Efforts to repeal the 1099 reporting provision in the Obama Health Care Bill fails. Bad news in many respects for small property owners and businesses.

Owners who are unaware of the new 1099 provision will either get caught up in the whole ‘your contractor is a statutory employee’ argument or lose legitimate deductions for work performed.  If you are not up to speed on the problems you can face by improperly classifying what the government considers an employees that you are treating as a contractor read this post

I am being told that you may even have to file a 1099 on your local government for services like sewer, water and trash collection or lose those deductions.

This will be a HUGE paperwork nightmare even for those of us that only use regular employees for our maintenance. I can hear hectares of tress falling in the background to make the paper that will be needed even as I write.  But at least this will solve unemployment as it will take a heck of a lot of people to process the billions of 1099s this will generate. And jobs that are simply shuffling papers add nothing to the productivity of our nation, putting us another step behind other countries as we vie for market shares in a down economy.

From the National Apartment Association

1099 Repeal Effort Fails

Efforts to include a repeal of onerous new 1099 reporting requirements enacted in the health care reform law (P.L. 111-148) were unsuccessful.

Starting in 2012, businesses will be required to file a 1099 report to every business from which it purchases more than $600 in goods and services. (Prior law restricted the reporting requirement to the purchase of $600 or more in services only.)  See my note below* –Tim

Despite bipartisan agreement that the provision should be repealed, there is no agreement over how it should be paid for.  As a result, repeal provisions were not included in the tax bill and is not expected to pass before the lame-duck session adjourns.  Lawmakers are expected to take up the issue early in the 112th Congress, and NAA/NMHC will continue to aggressively advocate for repeal.

*More accurately the old law also excluded services performed by corporations. The new law includes all services and purchases over $600 per year per vendor.  This greatly increases the number of 1099s required.  Also most smaller property owners were exempt under the old law,  Not so now.  If you own a single home that you rent you are subject to this.

Oct 01

We use employees almost exclusively, for a number of reasons.

Worker Comp insurance is important as your homeowner’s policy does not cover people working on your property.

More importantly the tax implications if a contractor is reclassified as an employee.

Why is the tax issue more important than the workers comp? You can and should have a worker comp policy even if you feel most of your worker bees are contractors.  So go out, get it and sleep well.

Now onto the consequences of a contractor being reclassified as an employee for tax purposes.  A number of years ago we had a lady who cleaned carpet for us.  She had her own machine.  She used her own chemicals.  She charged a fixed rate based on the number of rooms.  She had a number of other clients at the time we started using her. We found her through an ad she ran in the Shopper.  And she set her own schedule.

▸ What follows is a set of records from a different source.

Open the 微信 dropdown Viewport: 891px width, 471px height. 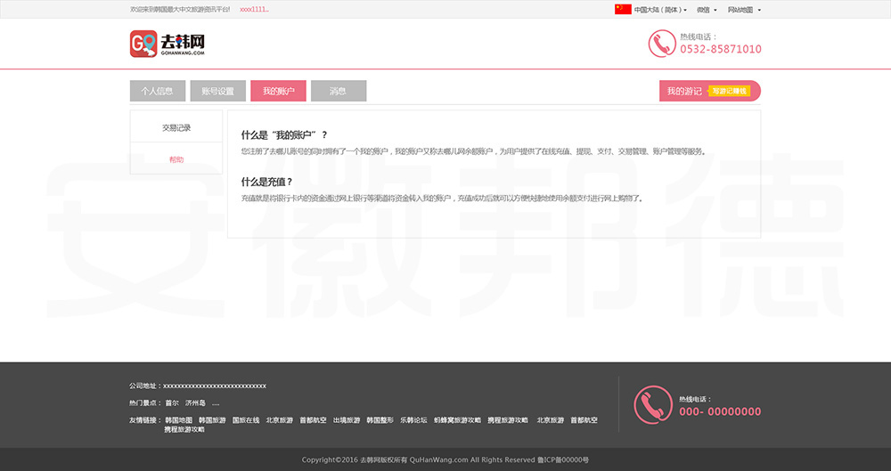pos(707,10)
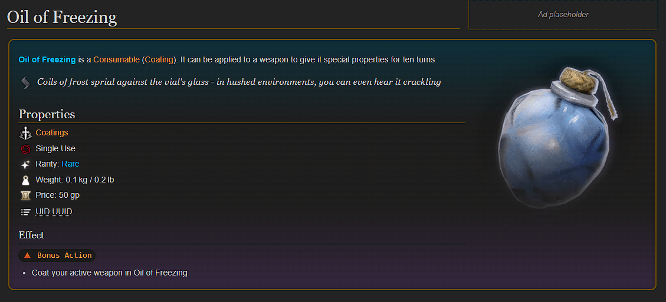Open the Rare rarity link
The image size is (666, 302).
tap(71, 164)
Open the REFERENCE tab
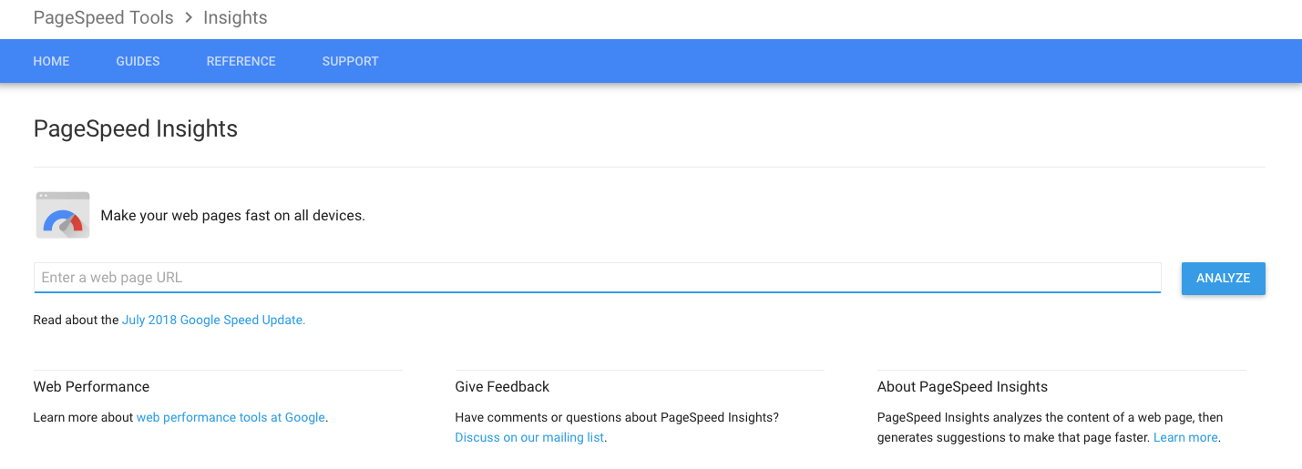This screenshot has width=1302, height=469. [241, 61]
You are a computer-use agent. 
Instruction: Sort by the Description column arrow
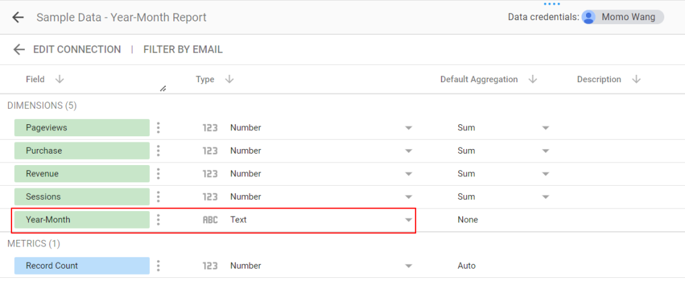pos(636,80)
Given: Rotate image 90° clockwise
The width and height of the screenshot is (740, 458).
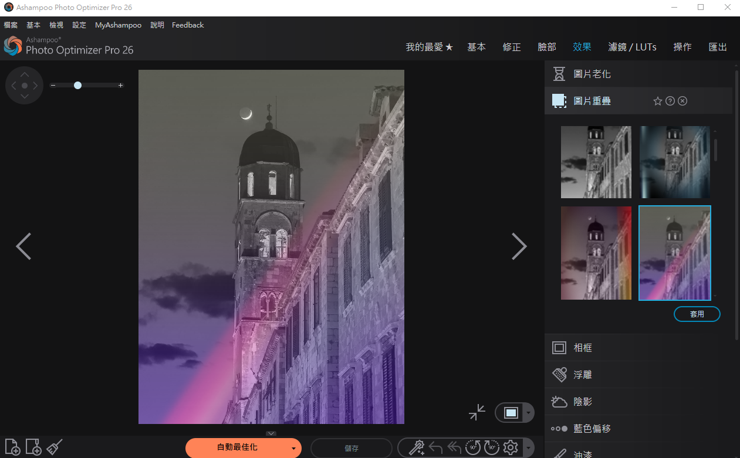Looking at the screenshot, I should click(492, 448).
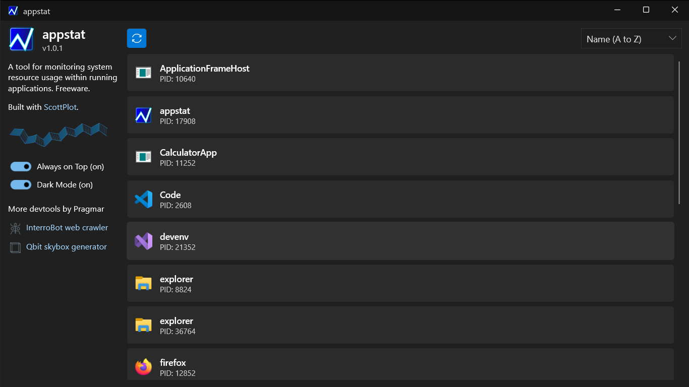Click the Qbit skybox cube icon
Screen dimensions: 689x387
pyautogui.click(x=16, y=247)
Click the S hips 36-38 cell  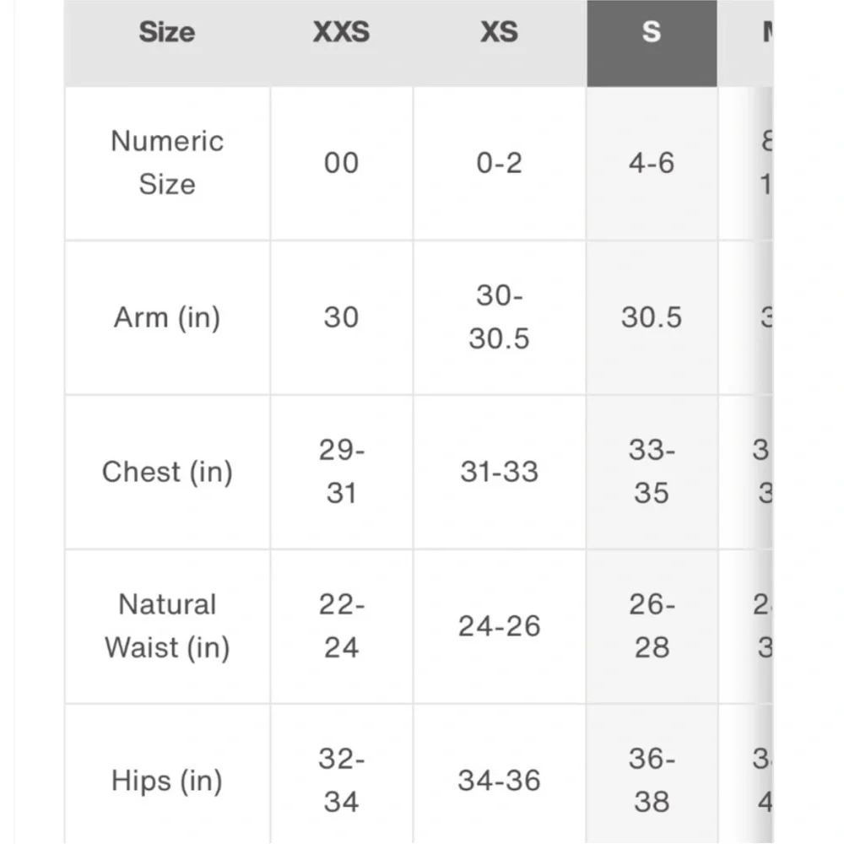[x=651, y=781]
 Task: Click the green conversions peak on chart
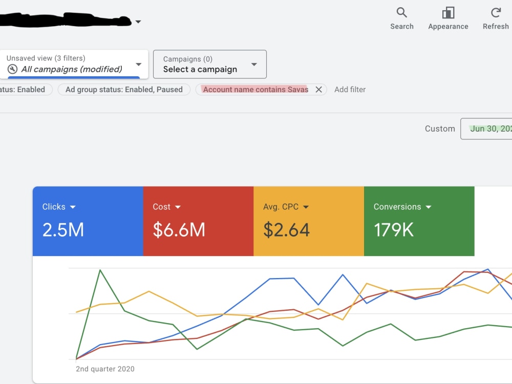(100, 270)
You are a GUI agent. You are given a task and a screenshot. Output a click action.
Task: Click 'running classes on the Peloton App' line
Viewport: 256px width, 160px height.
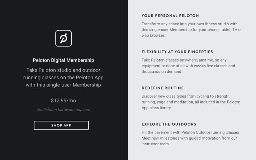[63, 78]
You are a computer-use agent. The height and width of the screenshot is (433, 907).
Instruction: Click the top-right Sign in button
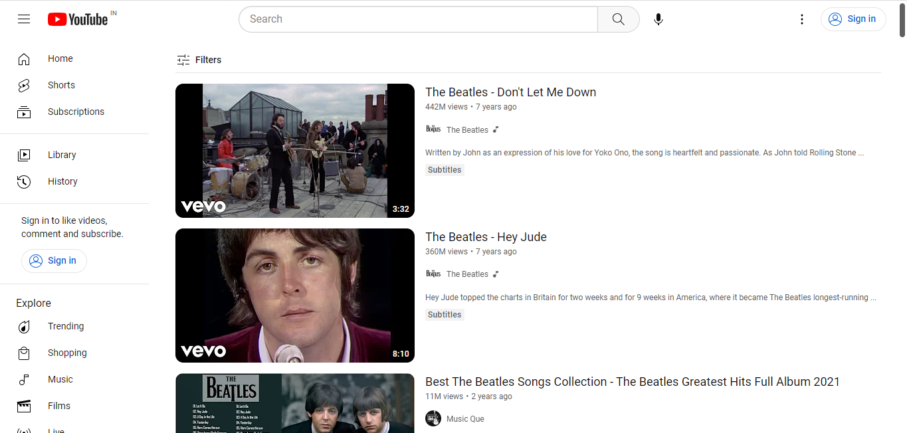tap(853, 19)
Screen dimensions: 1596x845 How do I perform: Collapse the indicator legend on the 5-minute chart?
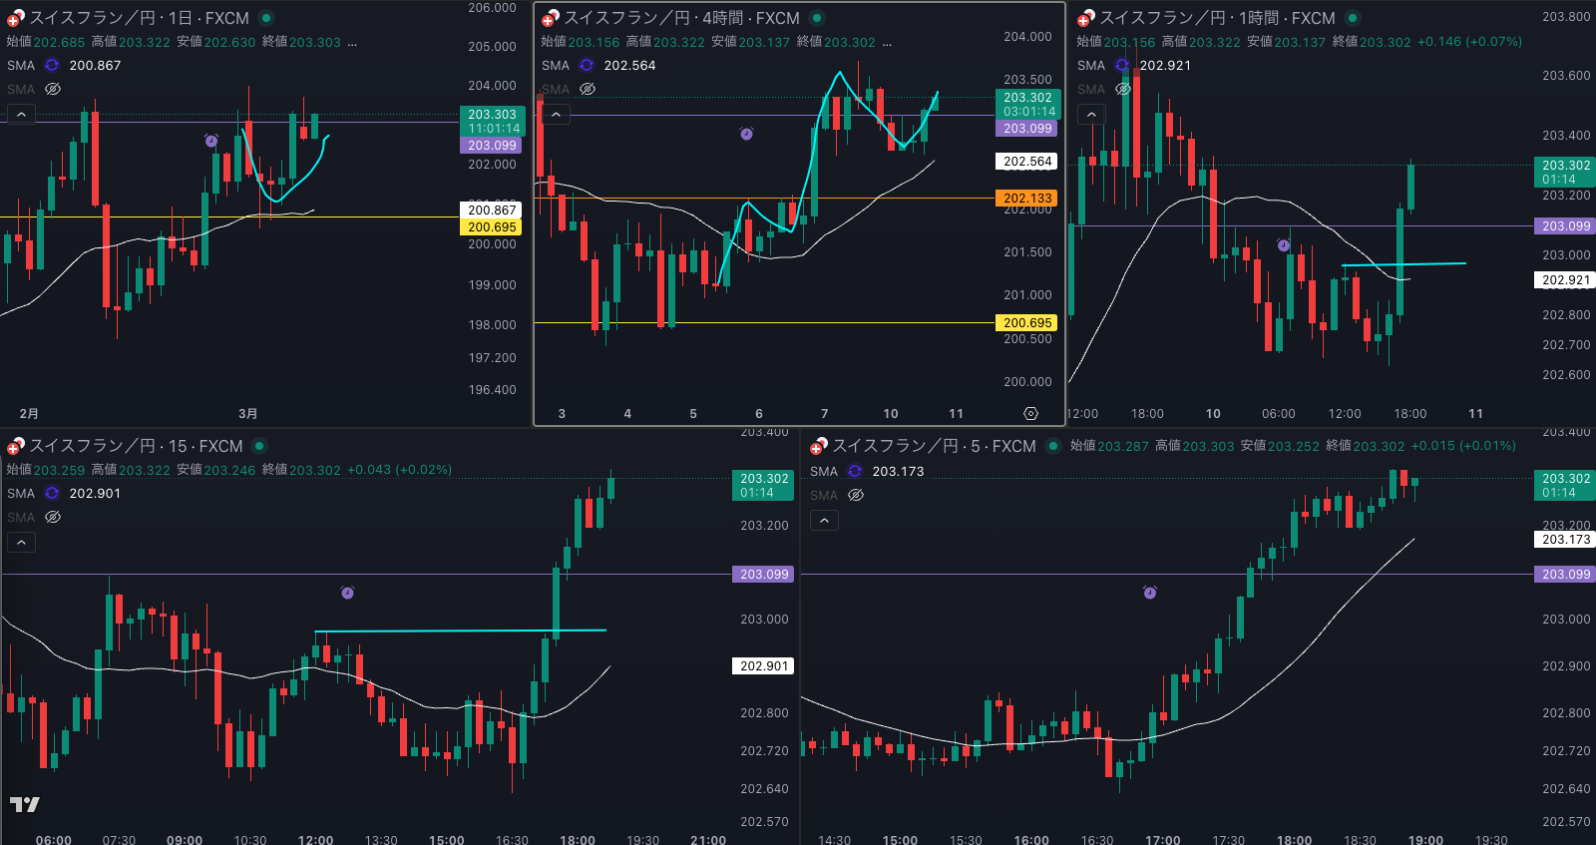coord(824,521)
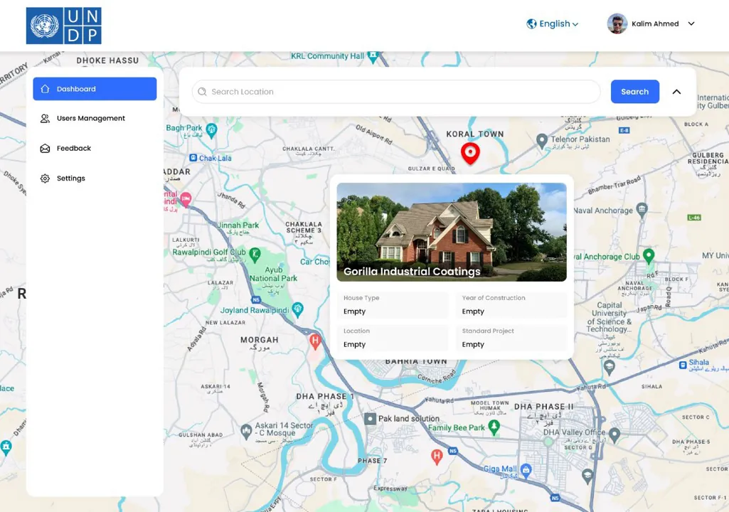The image size is (729, 512).
Task: Open the English language dropdown
Action: point(553,23)
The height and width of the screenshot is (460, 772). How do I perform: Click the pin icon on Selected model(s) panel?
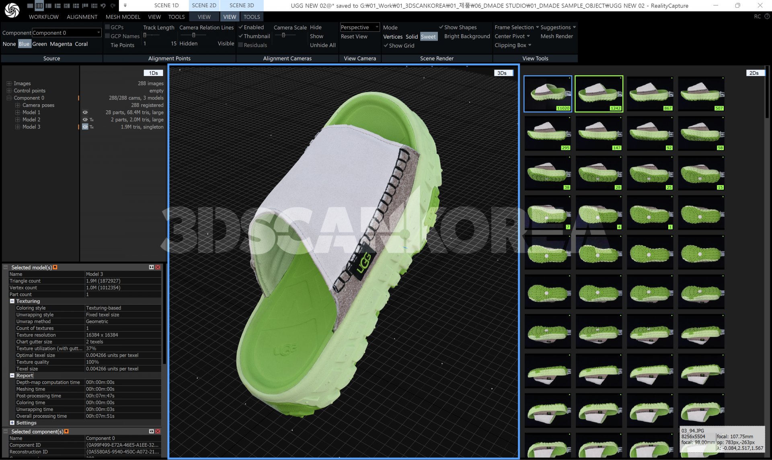point(55,267)
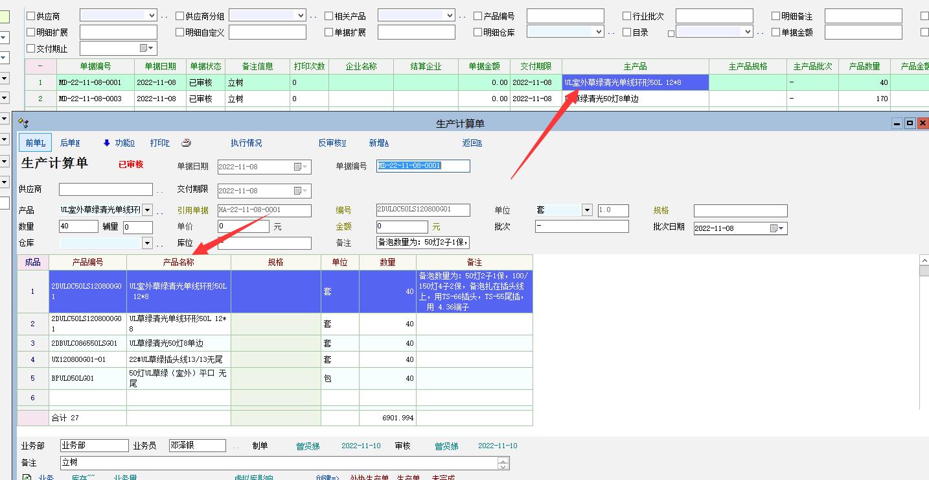Viewport: 929px width, 480px height.
Task: Open the 批次日期 calendar picker
Action: (x=777, y=228)
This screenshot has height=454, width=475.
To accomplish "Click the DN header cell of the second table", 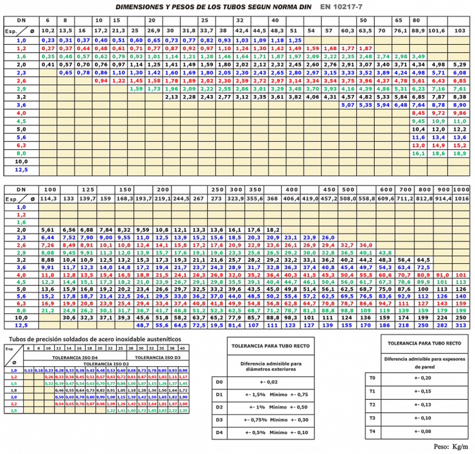I will pos(21,189).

Well she also had a full time job and was laid off after she began doing our carpets.  She did not earn enough at the full time job to get the top unemployment benefit so she decides to include the earners from carpet cleaning to up the benefit.  The state ruled that she was an employee based on the following: She never filed taxes for the carpet cleaning income.  She did not have a FEIN.  At the time she was laid off we were her only remaining client.  And ONE time we told her a job absolutely positively had to be done on a certain date.  Well had I hired Adelman to clean the carpets I would have told them the same thing on that job.

Over a six month time period we paid her a bit over $400 for doing a dozen carpets.  The penalties and taxes we had to pay due to the reclassification were a bit over…$400.

You would have thought the government would have shown us some consideration as we had fifty some payroll  employees that year, so clearly we were not trying to skirt the law. But they use a 21 step test.  Fail an important one, or a few lesser ones and the person doing the work is an employee.

But $400 was a cheap lesson I guess. Earlier this year I spoke to an AASEW member and part time landlord who is fighting $20,000 in penalties.  Just last week I spoke to yet another part time landlord who is facing $60,000 in penalties due to reclassification of his “contractors” to employees. If you get this wrong and don’t file the proper employment tax forms the government can look back for something like six years.

And calling your workers contractors is became much more risky with President Obama’s signing of a new 1099 provision into law this week.

Today, unless I can find you in the Yellow Pages and you want to work for us it will be as an employee.